Reparametrization for Truncated Normal

Hello devs, I’m trying to reparametrize Truncated Normal in my NumPyro model like this:

(I’m using NUTS MCMC)

Initially in my model (results in rhats equal to 1 for a)

a = numpyro.sample(
    "a",
    dist.TruncatedNormal(mu_a, sigma_a, low=0)
)

I reparametrize this as follows

reparam_config = {"a": TransformReparam()}
with numpyro.handlers.reparam(config=reparam_config):
    a = numpyro.sample(
        "a",
        dist.TransformedDistribution(
            dist.Normal(0, 1),
            [AffineTransform(mu_a, sigma_a), AbsTransform()]
        )
    )

This is how it looks like

def model(...)
    ...
    with numpyro.plate("plate_r", 1, dim=-1):
        with numpyro.plate("plate_s", 2, dim=-2):
            mu_a = numpyro.sample(
                "mu_a",
                dist.TruncatedNormal(10, 5, low=0)
            )
            sigma_a = numpyro.sample("sigma_a", dist.HalfNormal(5))
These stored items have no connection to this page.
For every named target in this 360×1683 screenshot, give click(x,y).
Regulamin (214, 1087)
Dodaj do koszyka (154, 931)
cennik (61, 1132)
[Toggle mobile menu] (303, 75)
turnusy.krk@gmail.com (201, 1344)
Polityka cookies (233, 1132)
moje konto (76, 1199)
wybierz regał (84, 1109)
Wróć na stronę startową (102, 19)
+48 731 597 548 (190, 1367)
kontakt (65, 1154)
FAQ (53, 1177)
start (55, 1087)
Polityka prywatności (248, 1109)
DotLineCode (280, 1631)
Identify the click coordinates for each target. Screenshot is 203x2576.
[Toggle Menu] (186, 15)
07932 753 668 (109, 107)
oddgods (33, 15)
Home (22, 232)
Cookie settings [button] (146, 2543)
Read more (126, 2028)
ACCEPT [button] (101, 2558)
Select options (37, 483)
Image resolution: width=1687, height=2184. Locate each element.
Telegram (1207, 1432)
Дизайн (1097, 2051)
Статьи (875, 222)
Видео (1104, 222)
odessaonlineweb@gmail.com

            with numpyro.plate("plate_f", 3, dim=-3):
                # Earlier: Rhats for all `a` = 1
                # a = numpyro.sample(
                #     "a",
                #     dist.TruncatedNormal(mu_a, sigma_a, low=0)
                # )

                # Now: Rhats for all `a` = 1, but for `a_base` ~ 1.5 or 2
                reparam_config = {"a": TransformReparam()}
                with numpyro.handlers.reparam(config=reparam_config):
                    a = numpyro.sample(
                        "a",
                        dist.TransformedDistribution(
                            dist.Normal(0, 1),
                            [AffineTransform(mu_a, sigma_a), AbsTransform()]
                        )
                    )
    ...

For the new model, the rhats for a are again 1, but the rhats for a_base are close to 2 or 1.5. The final recruitment curves (which make use of “a”) are all fine (like in the initial model)

How do I evaluate this situation? Can I ignore the rhats for a_base? I’m not sure what’s going on here. Is this a common occurrence with AbsTransform?